Your task - Your answer should be the line containing "Harrasteryhmät (868, 28)" and every line after it to the end of the records below, word for word.

====

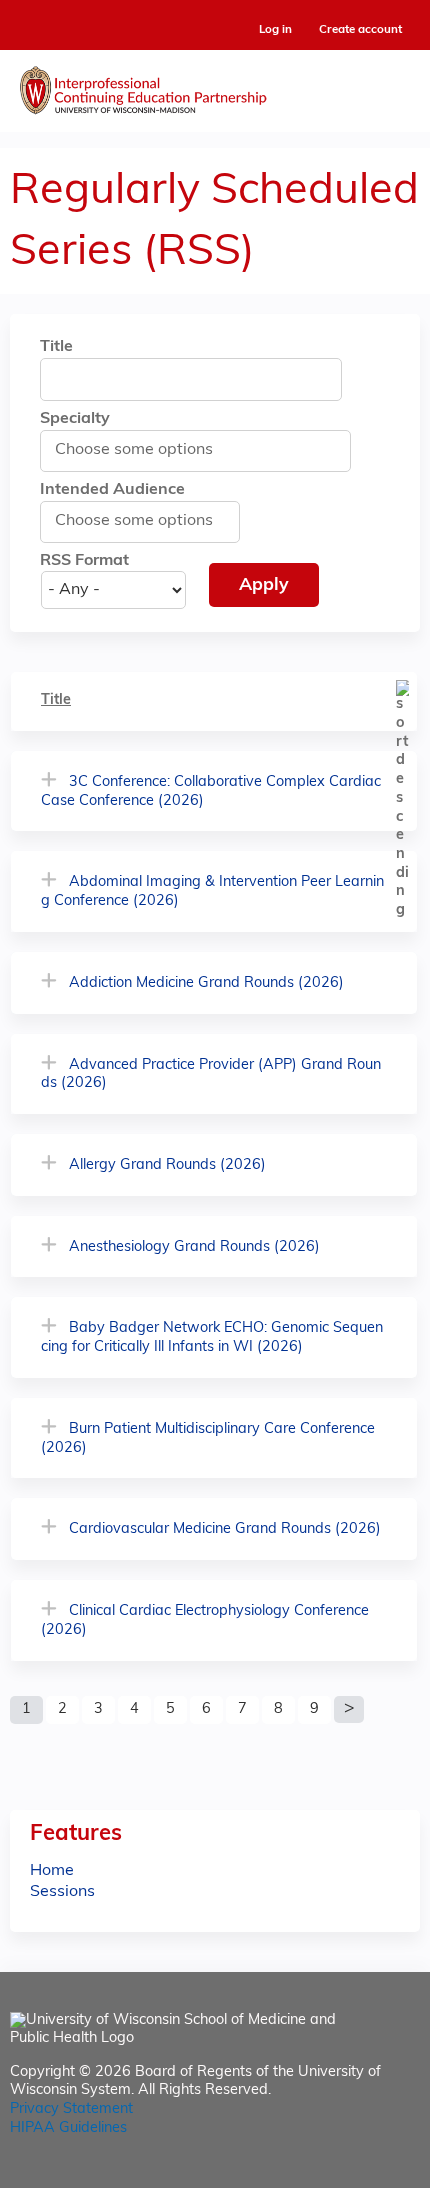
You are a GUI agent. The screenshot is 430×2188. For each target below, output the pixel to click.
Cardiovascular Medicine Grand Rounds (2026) (225, 1529)
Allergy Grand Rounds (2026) (167, 1165)
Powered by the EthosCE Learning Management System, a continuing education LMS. (349, 2173)
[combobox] (145, 450)
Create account (360, 30)
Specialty (75, 419)
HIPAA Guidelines (68, 2128)
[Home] (215, 86)
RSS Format (84, 561)
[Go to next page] (349, 1710)
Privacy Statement (71, 2109)
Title (56, 347)
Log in (275, 30)
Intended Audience (112, 490)
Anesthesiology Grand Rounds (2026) (194, 1247)
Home (52, 1871)
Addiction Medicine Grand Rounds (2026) (206, 983)
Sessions (62, 1892)
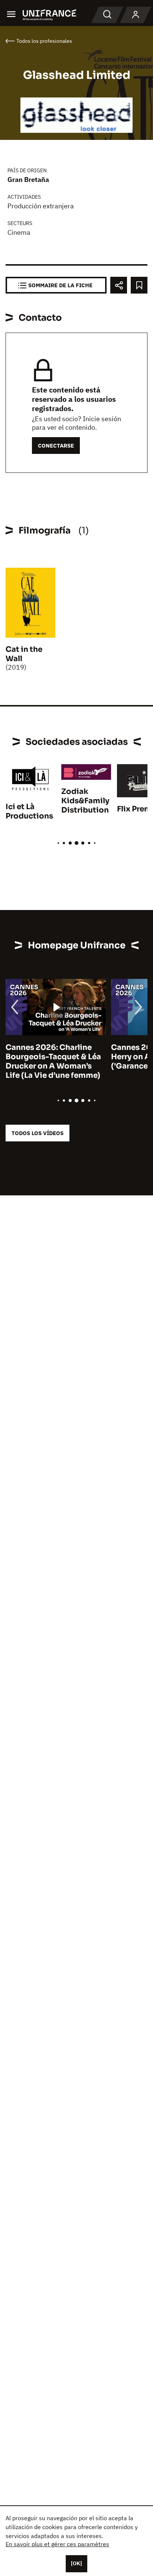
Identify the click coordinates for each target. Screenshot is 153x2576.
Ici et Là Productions (29, 811)
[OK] (76, 2563)
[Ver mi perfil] (136, 15)
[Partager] (118, 285)
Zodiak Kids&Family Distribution (85, 801)
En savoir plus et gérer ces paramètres (57, 2544)
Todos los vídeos (38, 1133)
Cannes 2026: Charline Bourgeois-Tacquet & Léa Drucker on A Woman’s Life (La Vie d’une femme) (53, 1061)
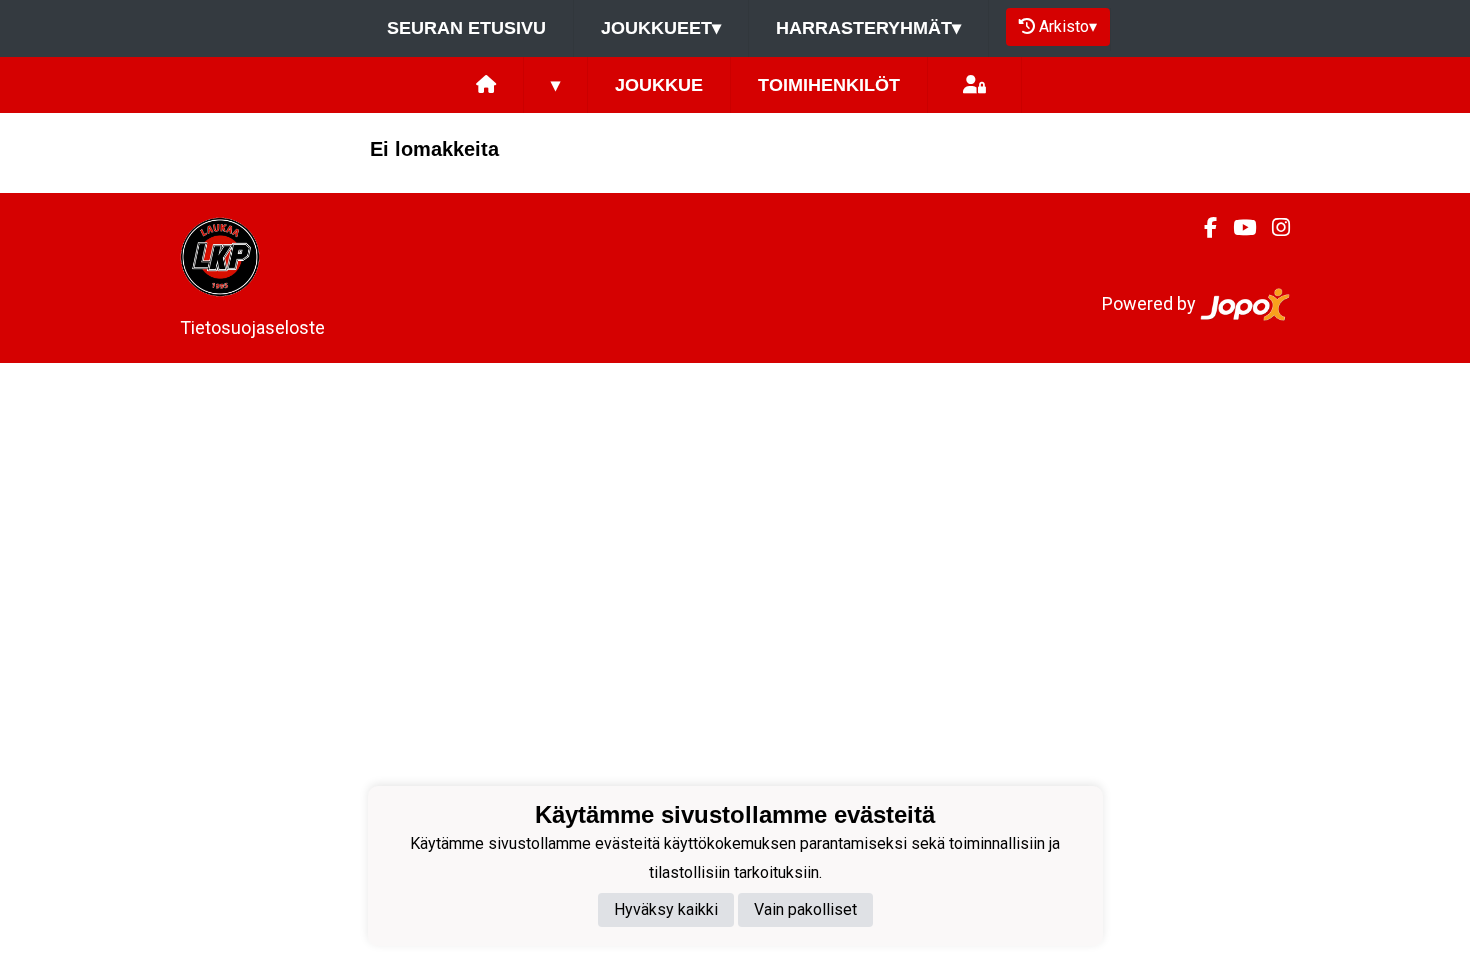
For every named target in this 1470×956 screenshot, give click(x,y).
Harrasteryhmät (868, 28)
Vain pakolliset (805, 909)
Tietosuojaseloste (252, 327)
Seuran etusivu (466, 28)
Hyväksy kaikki (666, 909)
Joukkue (659, 85)
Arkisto (1068, 26)
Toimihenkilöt (829, 85)
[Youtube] (1236, 228)
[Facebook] (1202, 228)
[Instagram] (1273, 228)
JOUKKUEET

====

Result for this exercise -
Harrasteryhmät (868, 28)
Vain pakolliset (805, 909)
Tietosuojaseloste (252, 327)
Seuran etusivu (466, 28)
Hyväksy kaikki (666, 909)
Joukkue (659, 85)
Arkisto (1068, 26)
Toimihenkilöt (829, 85)
[Youtube] (1236, 228)
[Facebook] (1202, 228)
[Instagram] (1273, 228)
JOUKKUEET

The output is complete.